On March 28, the Idaho Cleanup Project Citizens Advisory Board (CAB) resisted attempts to rush through a statement of support for bringing substantial quantities of out-of-state waste to Idaho.
The initial plan is to ship 7,000 cubic meters (and counting) of untreated transuranic (TRU) waste from the Hanford, WA, shutdown bomb plant to the Idaho National Lab. Eventually, after treatment here, the waste might go to the Waste Isolation Pilot Plant in New Mexico.
The plan rests on ignoring numerous uncertainties, chief among them whether the waste will ever leave Idaho.
The Alliance submitted a Freedom of Information Act request last November to get more background on the plan.
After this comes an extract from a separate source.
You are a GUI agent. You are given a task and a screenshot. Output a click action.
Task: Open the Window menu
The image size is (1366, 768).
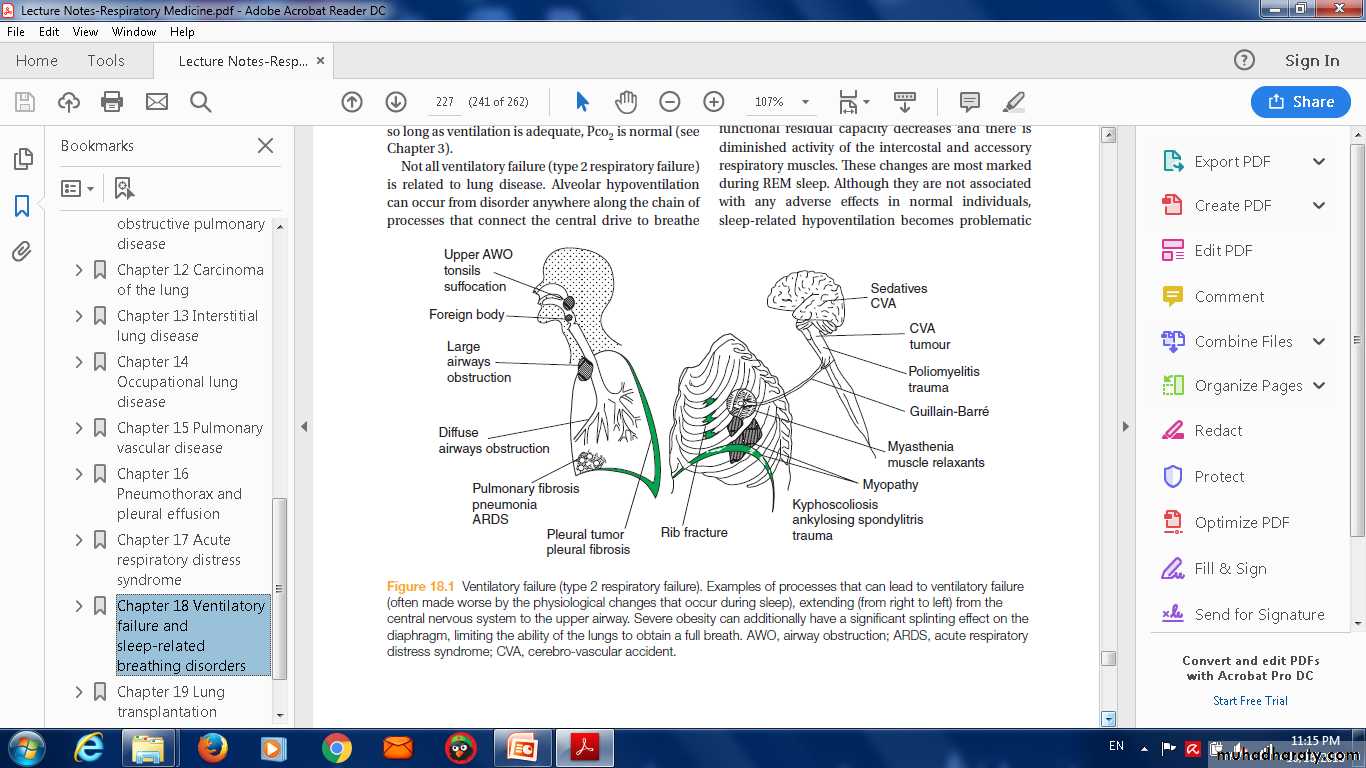pos(133,32)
We’ve gotten a few documents that have helped fill in some details, and we appreciate the CAB’s efforts to get more information.
Here’s a media account of the CAB meeting.
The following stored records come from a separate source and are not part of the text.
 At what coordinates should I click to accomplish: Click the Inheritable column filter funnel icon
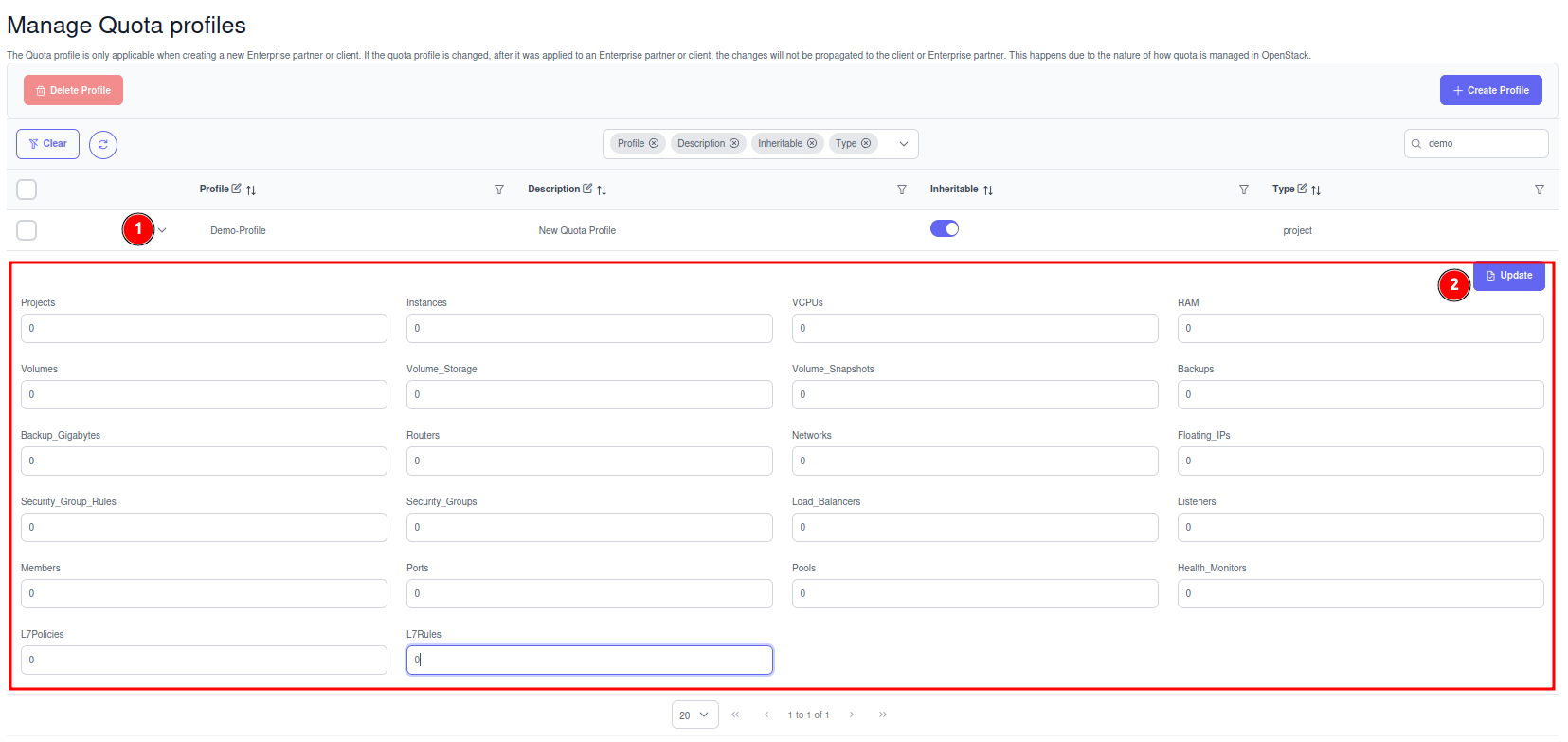1244,190
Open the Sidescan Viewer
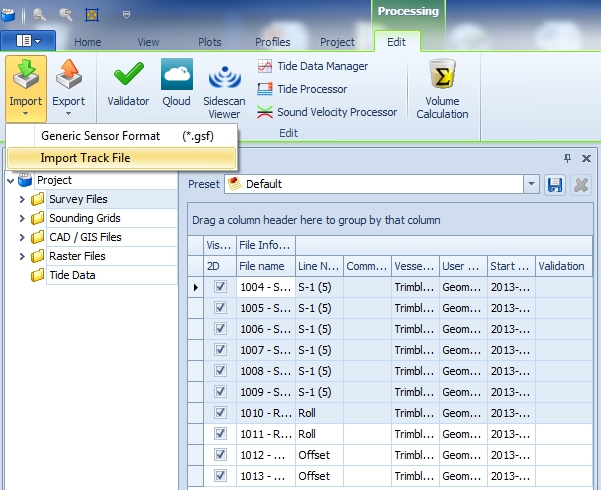 click(224, 90)
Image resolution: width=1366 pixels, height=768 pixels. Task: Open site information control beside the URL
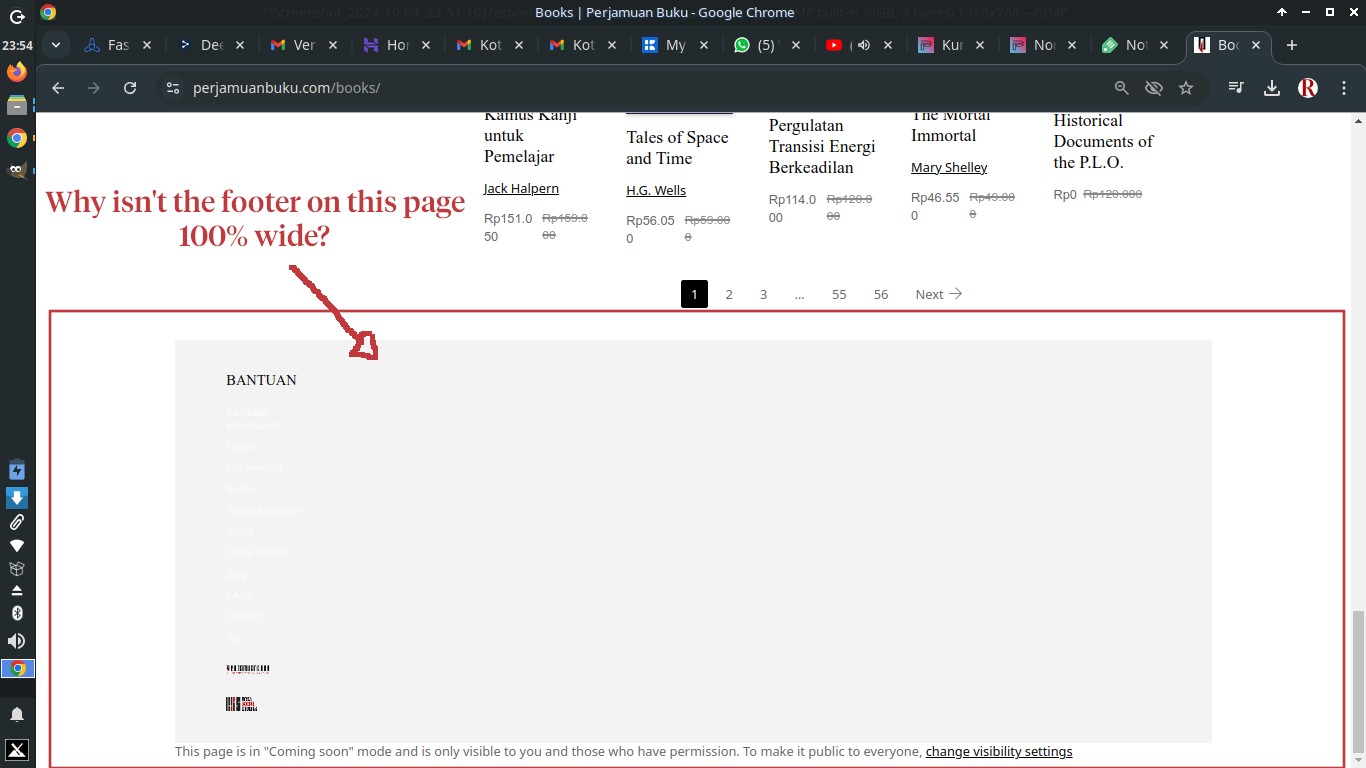pyautogui.click(x=172, y=88)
Nuke cleanup board wants more info on out-of-state waste
The Idaho Cleanup Project Citizens Advisory Board plans to ask the Department of Energy for more information before making any recommendations about the future of the Advanced Mixed Waste Treatment Project.
After about an hour of debate on a conference call Wednesday, the board voted 5-3 to send a letter that asks the DOE to share with the board the results of a study it is doing on the benefits and effects of using the eastern Idaho plant to process transuranic waste from other sites.
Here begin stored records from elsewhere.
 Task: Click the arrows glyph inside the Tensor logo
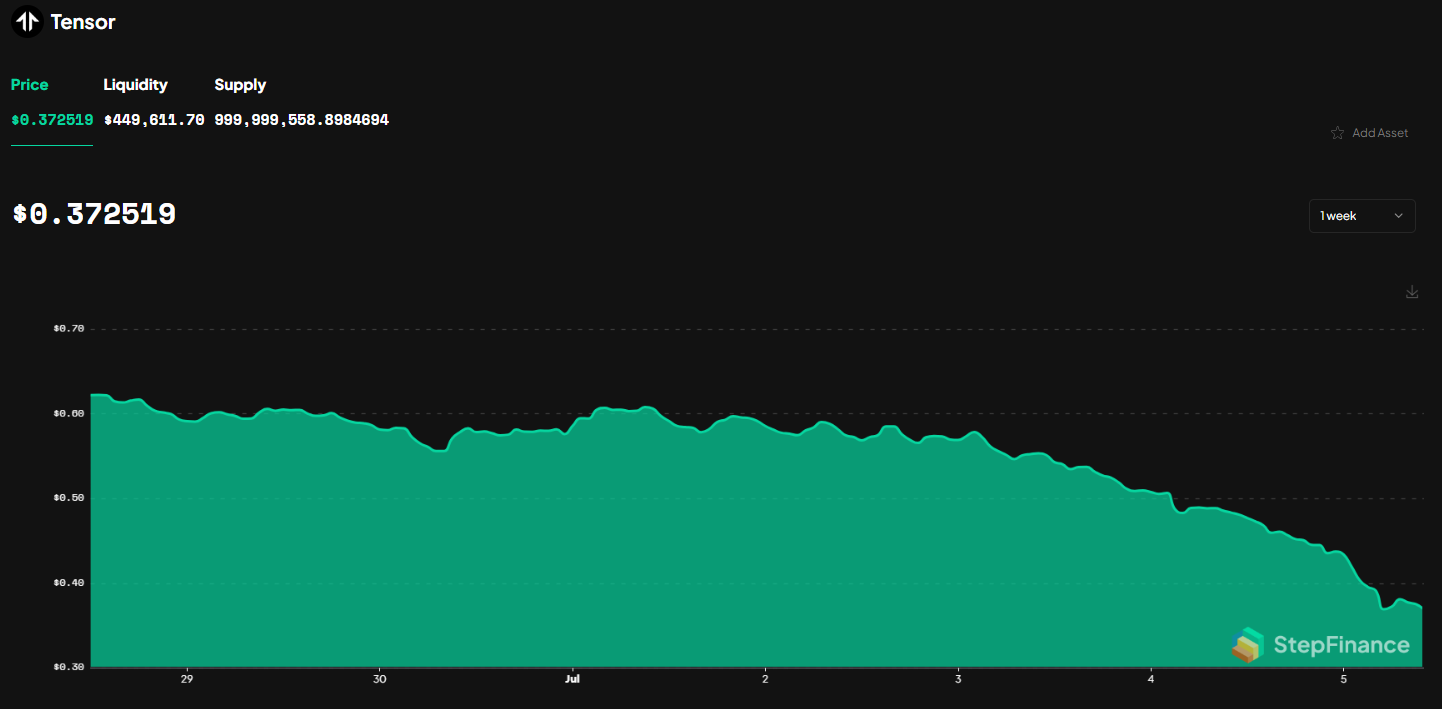point(26,21)
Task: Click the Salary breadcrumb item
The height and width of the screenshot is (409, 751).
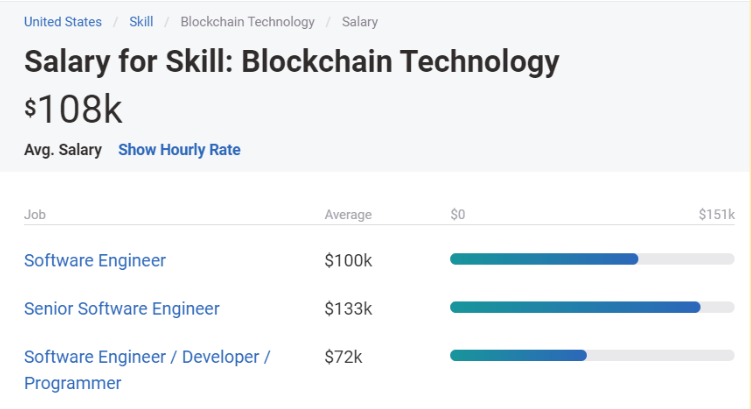Action: [359, 21]
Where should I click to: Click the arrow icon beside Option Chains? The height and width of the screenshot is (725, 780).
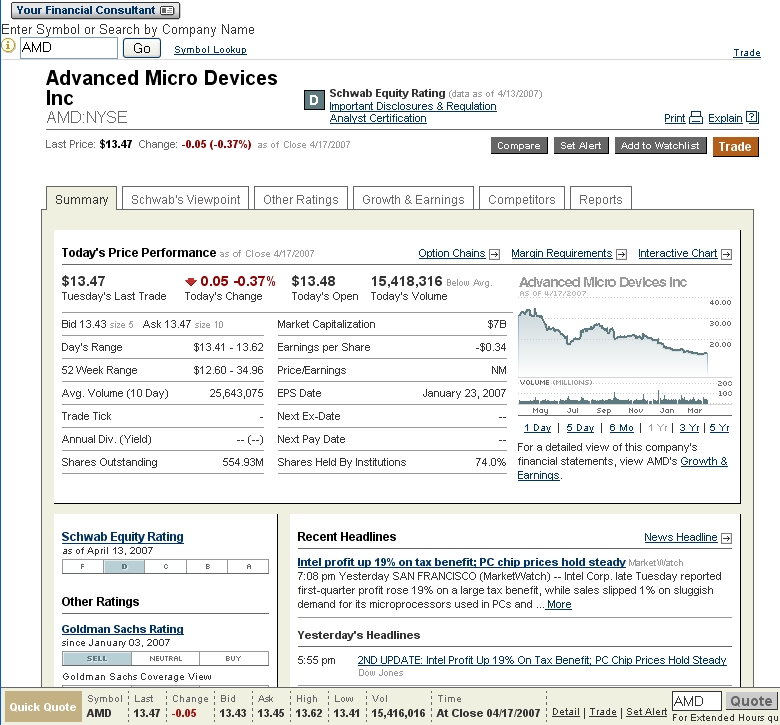pyautogui.click(x=494, y=254)
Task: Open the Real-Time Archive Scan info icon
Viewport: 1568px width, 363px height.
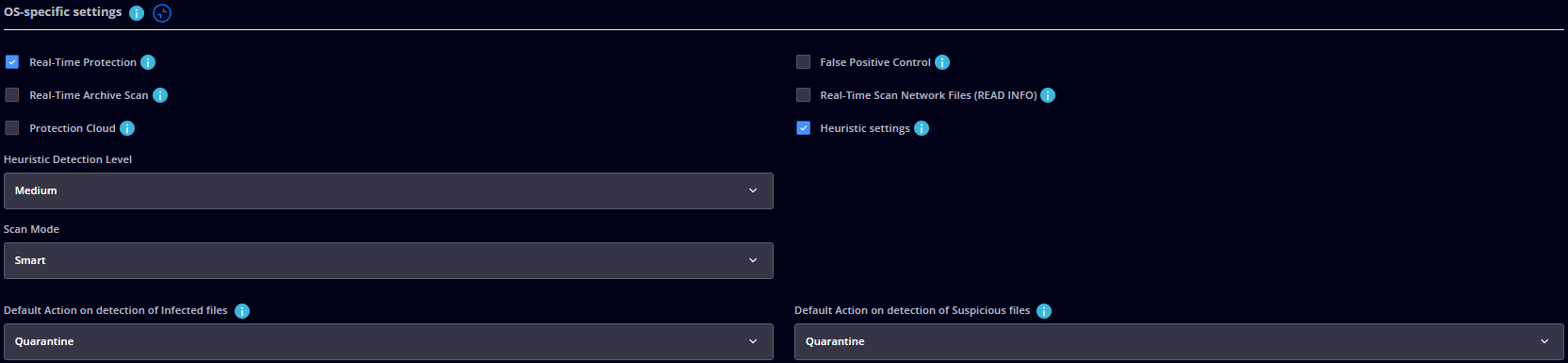Action: [160, 95]
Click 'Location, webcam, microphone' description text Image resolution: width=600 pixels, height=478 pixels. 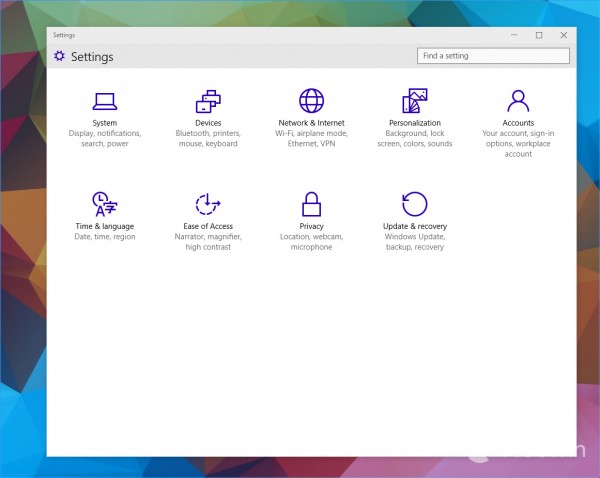pos(311,241)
The letter asks DOE questions about how it would address concerns about the effect on Idaho’s cleanup budget and about waste transportation and storage and how affected parties such as state agencies and environmental and economic development groups would be involved in the decision-making process. And, it asks how AMWTP could continue to process waste there while complying with the terms of the 1995 Settlement Agreement.
“Considering the imminent completion of AMWTP’s current mission, we stress that time is of the essence,” the letter says. “The ICP CAB recommends DOE commit the resources necessary for a vigorous fact-based and open consideration of the ongoing use of this unique and valuable asset. We recognize that inaction is, by default, likely a decision to close AMWTP.”
The board decided to send this letter instead of another one that would have acknowledged some of the same issues but also explicitly asked the DOE to continue to use the plant to treat transuranic waste that is stored out of state now.
The AMWTP is compacting barrels of decades-old transuranic waste stored here before they are shipped to the Waste Isolation Pilot Plant in New Mexico for permanent storage. The facility, which is located in the desert west of Idaho Falls, is expected to finish processing this waste sometime next year, leading to questions of what it would be used for after that and what will happen to its roughly 700 jobs.
DOE officials are evaluating whether to keep it open to treat more nuclear waste that is currently stored out of state, particularly from the Hanford Site in Washington state. Arguments in favor of keeping AMWTP open include preserving potentially hundreds of jobs, helping with the goal of cleaning up the decades-old waste located at sites throughout the country as a result of Cold War research and weapons development, and saving taxpayer money by keeping the DOE’s only “supercompactor” in operation.
“Your (the CAB board’s) recommendation really is the first step to some kind of closure,” Dana Kirkham, who is the science, technology and research director for Regional Economic Development for Eastern Idaho, said during the public comment period.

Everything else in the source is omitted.